Writing teachers and critics frequently point out that having a story begin with a character waking up in the morning is sloppy storytelling. And yet, every once and awhile, a cliché like this works so perfectly that you don’t even notice. Eternal Sunshine of the Spotless Mind opens with Joel (Jim Carrey) waking up in bed. Screenwriter Charlie Kaufman gets away with this and nearly everything else in this film because of one simple conceit: he’s asking us to just go with it, but doesn’t make any promises he’s going to explain anything. Kaufman isn’t too concerned with making us think. He’s more about getting us to relate.

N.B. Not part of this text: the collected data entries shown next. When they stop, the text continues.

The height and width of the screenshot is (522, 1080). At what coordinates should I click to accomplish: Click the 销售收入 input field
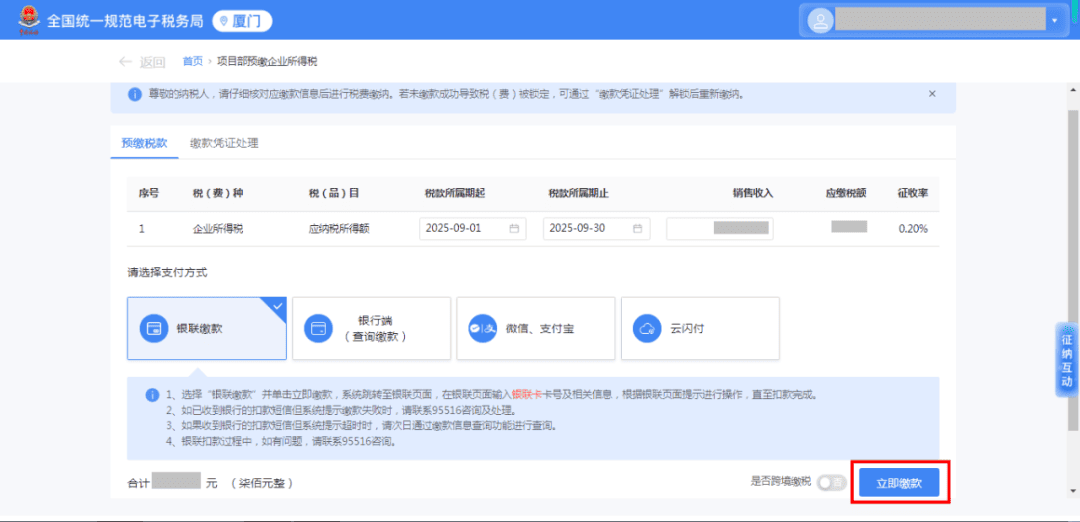(x=719, y=228)
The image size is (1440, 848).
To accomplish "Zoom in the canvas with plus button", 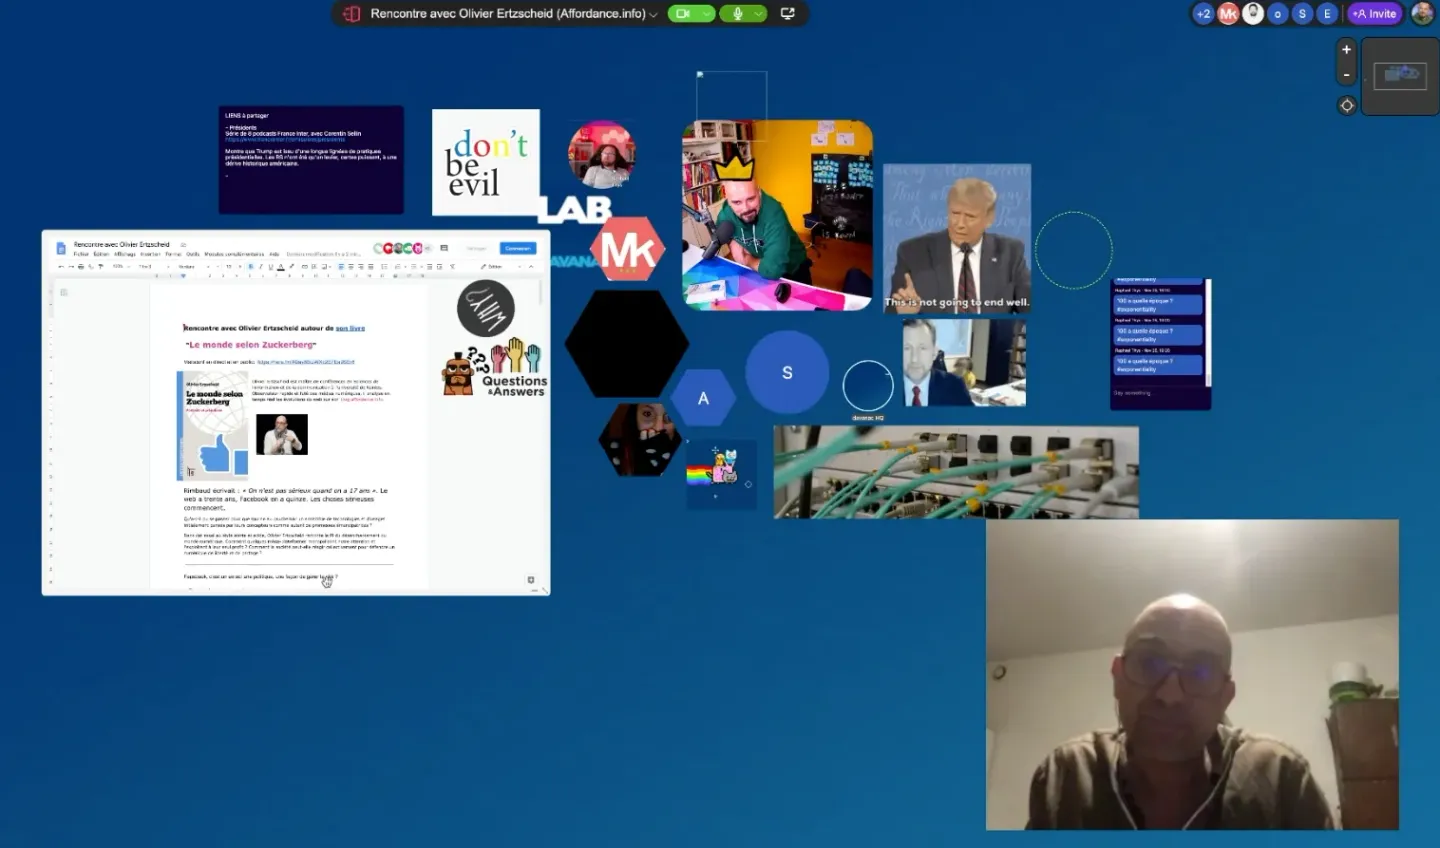I will 1346,50.
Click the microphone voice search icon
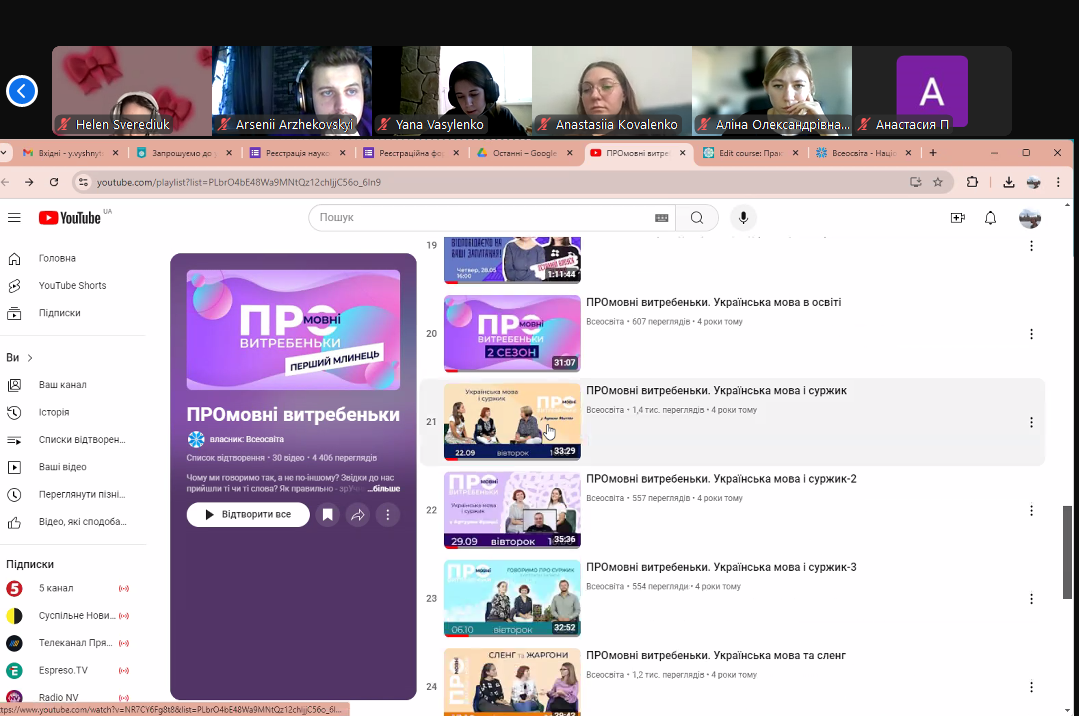 coord(742,218)
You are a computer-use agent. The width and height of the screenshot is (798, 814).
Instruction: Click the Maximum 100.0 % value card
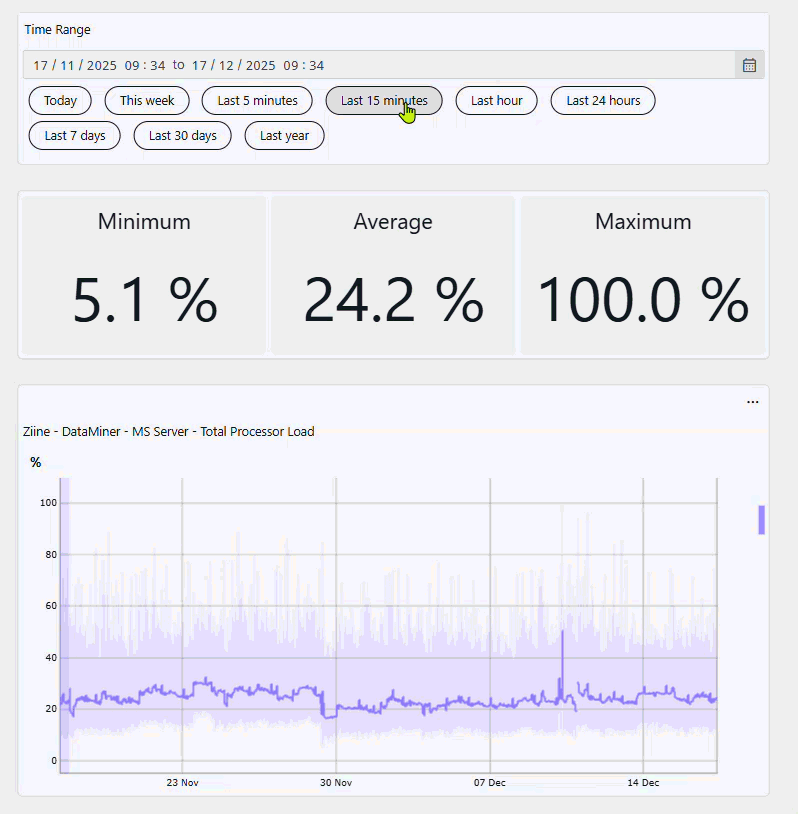642,275
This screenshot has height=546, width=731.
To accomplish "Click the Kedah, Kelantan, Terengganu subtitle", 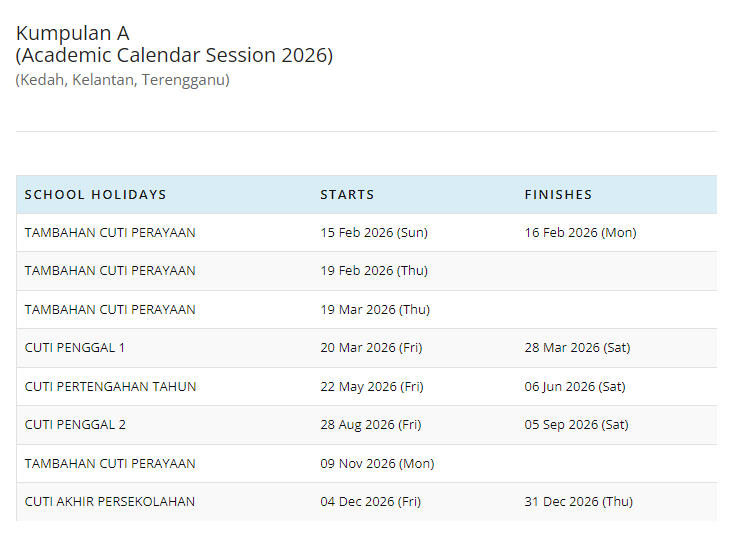I will tap(122, 80).

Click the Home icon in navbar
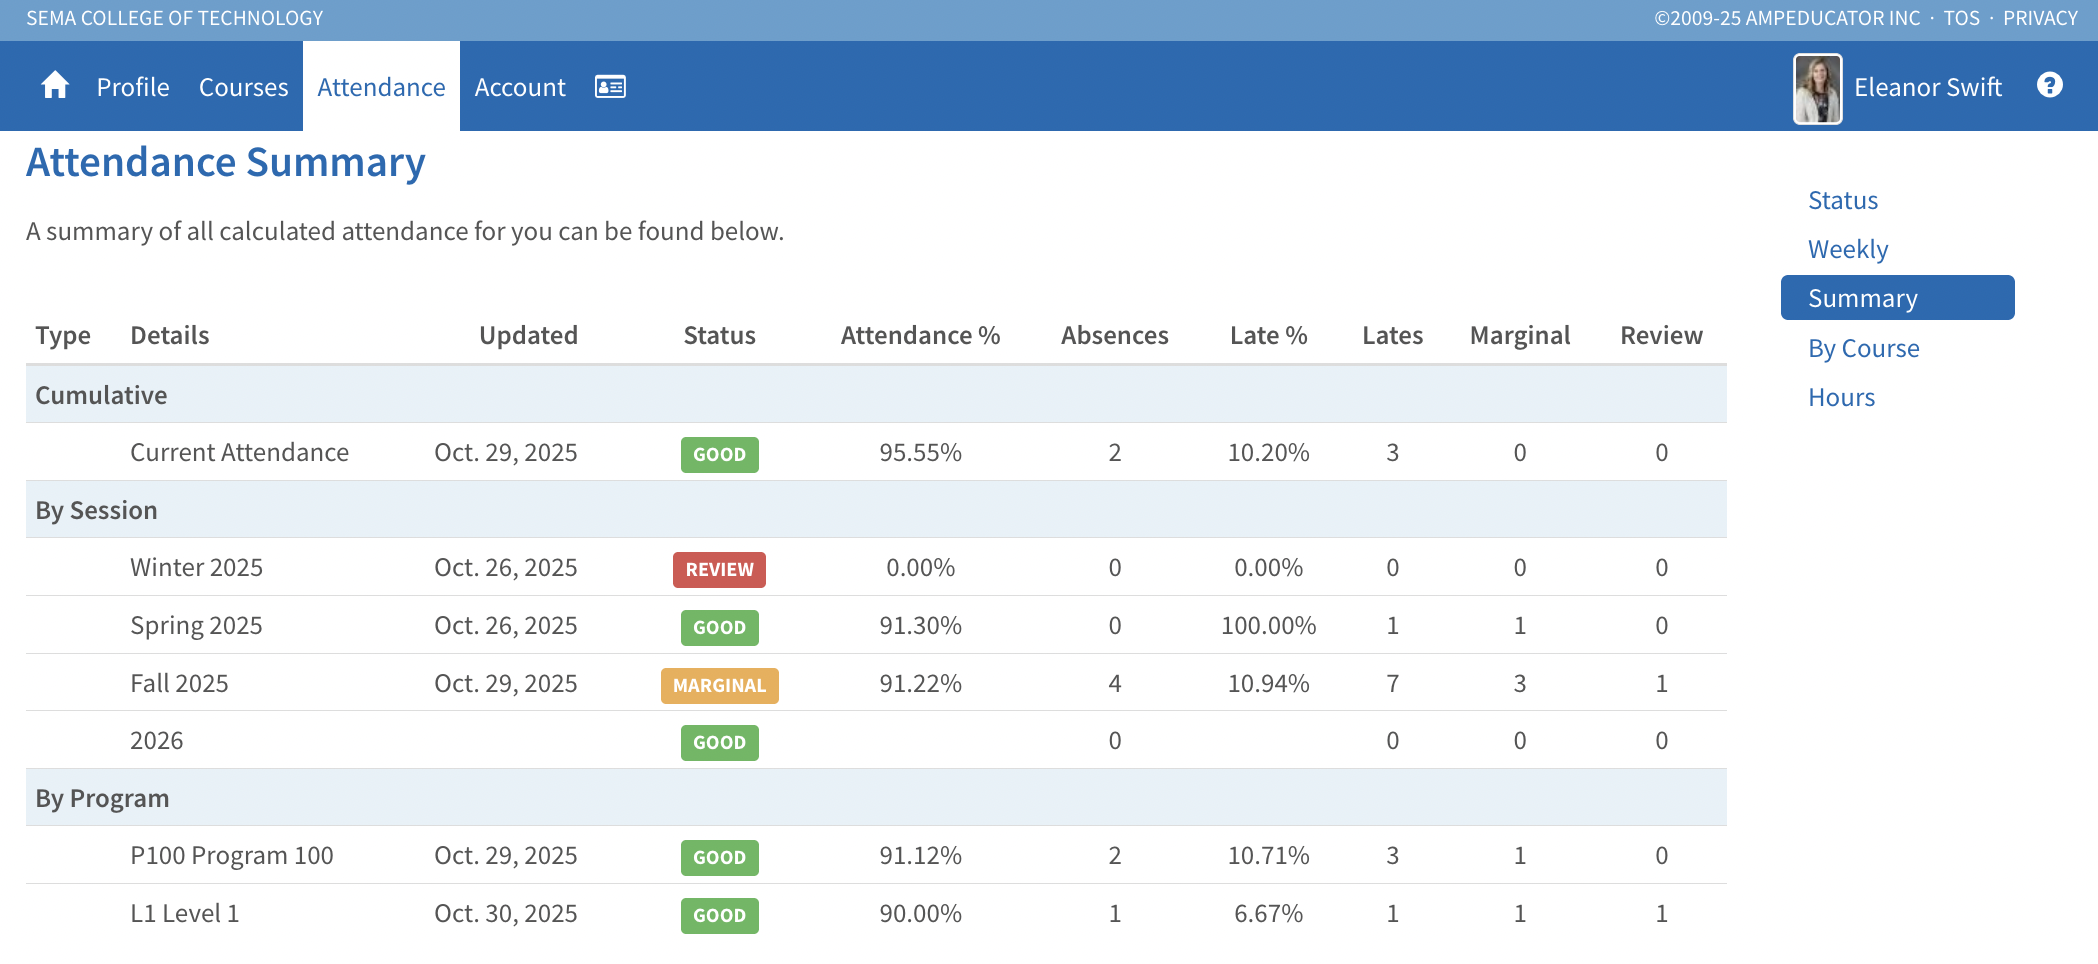click(x=55, y=86)
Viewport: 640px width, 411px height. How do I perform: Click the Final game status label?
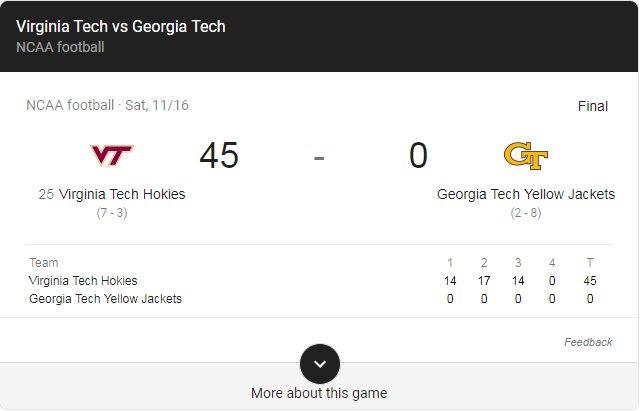coord(593,107)
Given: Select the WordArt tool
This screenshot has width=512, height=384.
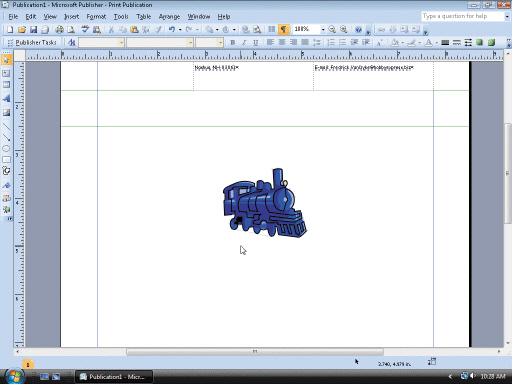Looking at the screenshot, I should click(x=6, y=99).
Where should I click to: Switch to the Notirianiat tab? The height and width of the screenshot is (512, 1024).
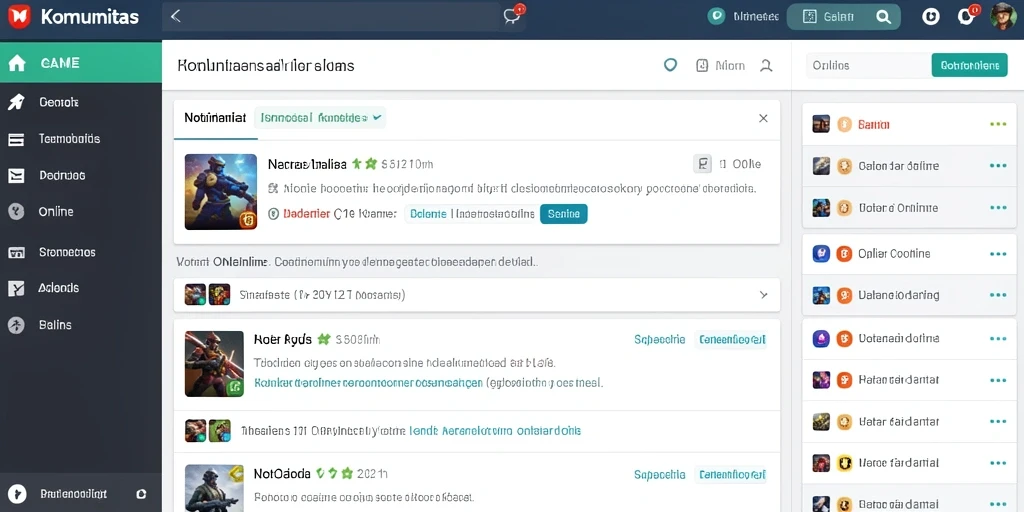point(216,118)
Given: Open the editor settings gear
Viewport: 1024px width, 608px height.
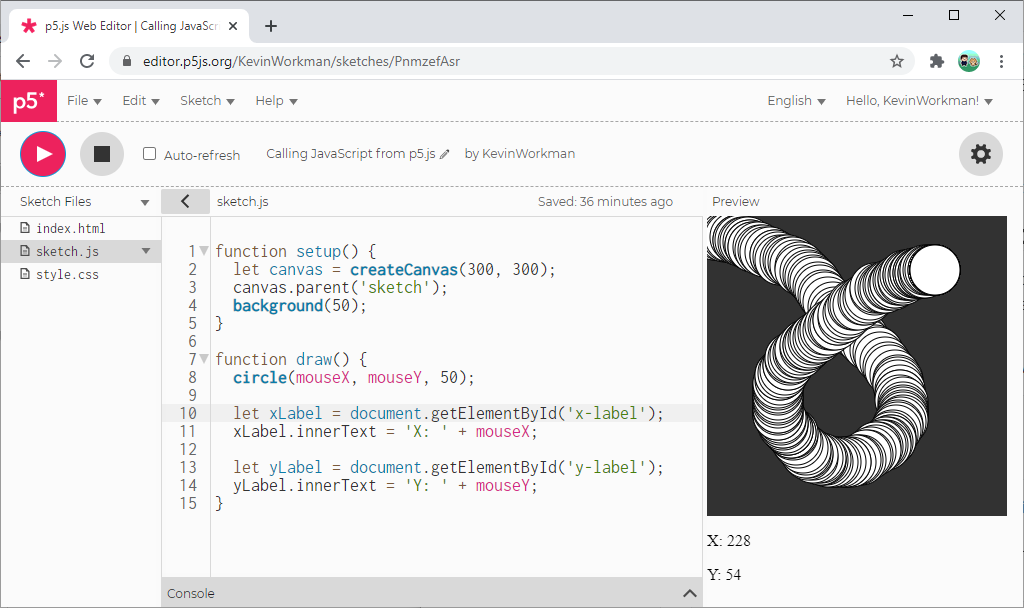Looking at the screenshot, I should (x=981, y=154).
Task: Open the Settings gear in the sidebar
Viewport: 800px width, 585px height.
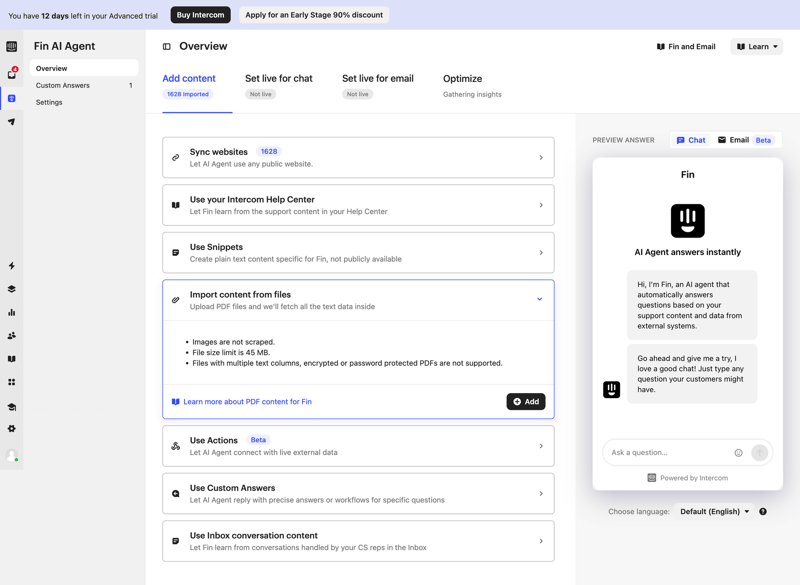Action: 13,430
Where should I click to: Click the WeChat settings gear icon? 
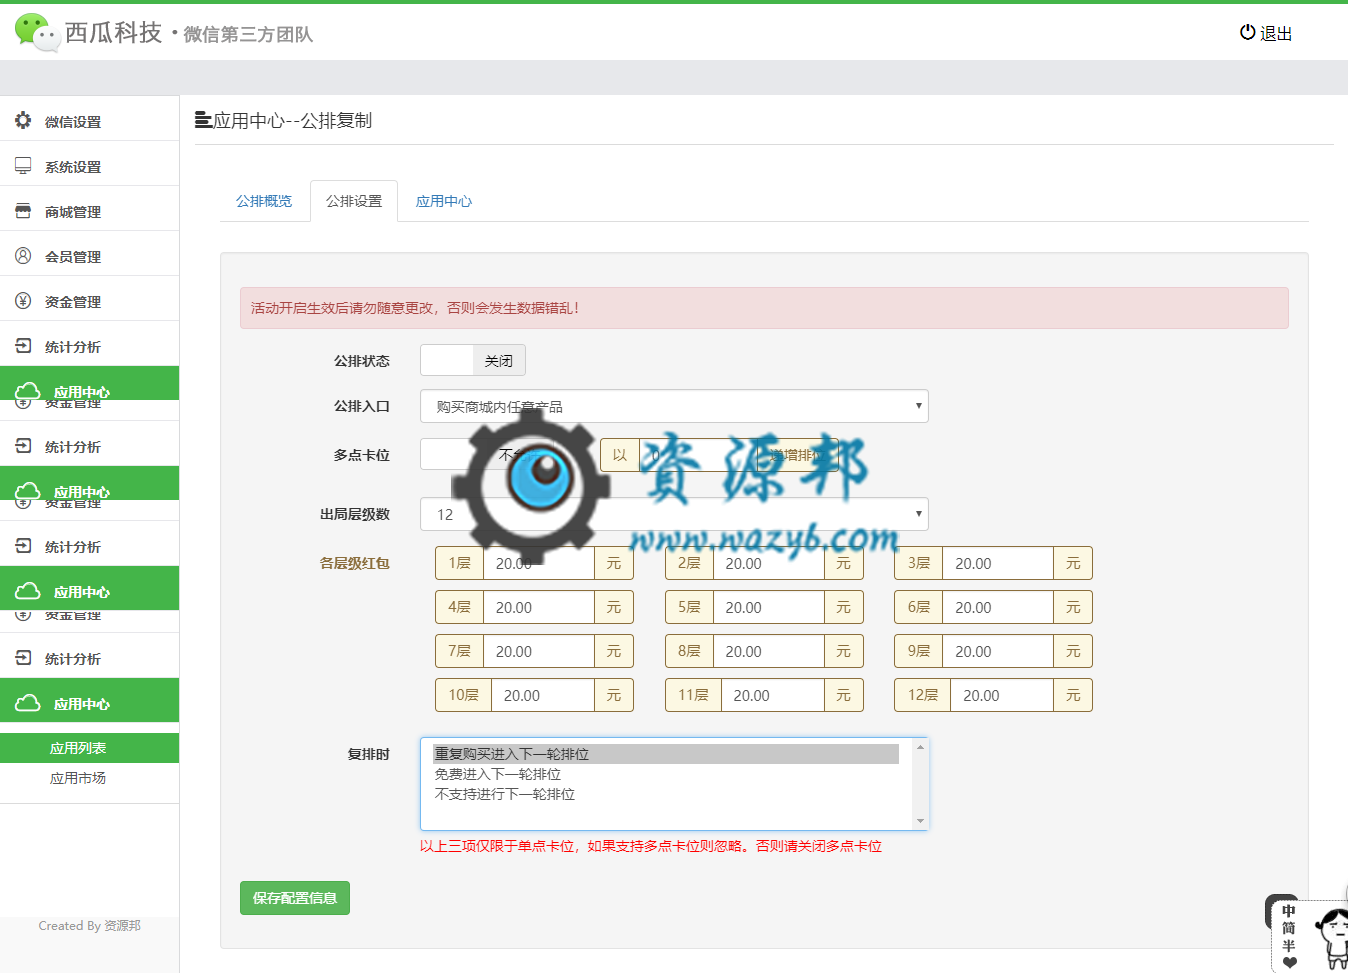point(23,121)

By now, most are aware that memory erasure is the primary science-fiction conceit of Eternal Sunshine. Specifically, characters are destroying the memories of a failed relationship that is just too painful to possibly endure. Kaufman doesn’t have to work hard to convince us of the motivations someone would possess for doing such a thing; we’ve all had our hearts broken and wondered aloud, “I wish I’d never met that person.” This movie takes that notion into wish-fulfillment territory and postulates, “what if you could erase them from your mind?” The idea of hiding from the things we don’t want to remember is already pretty hefty stuff, but adding a mechanized system in which society codifies this need and mercilessly executes it, makes this SF concept all the more potent.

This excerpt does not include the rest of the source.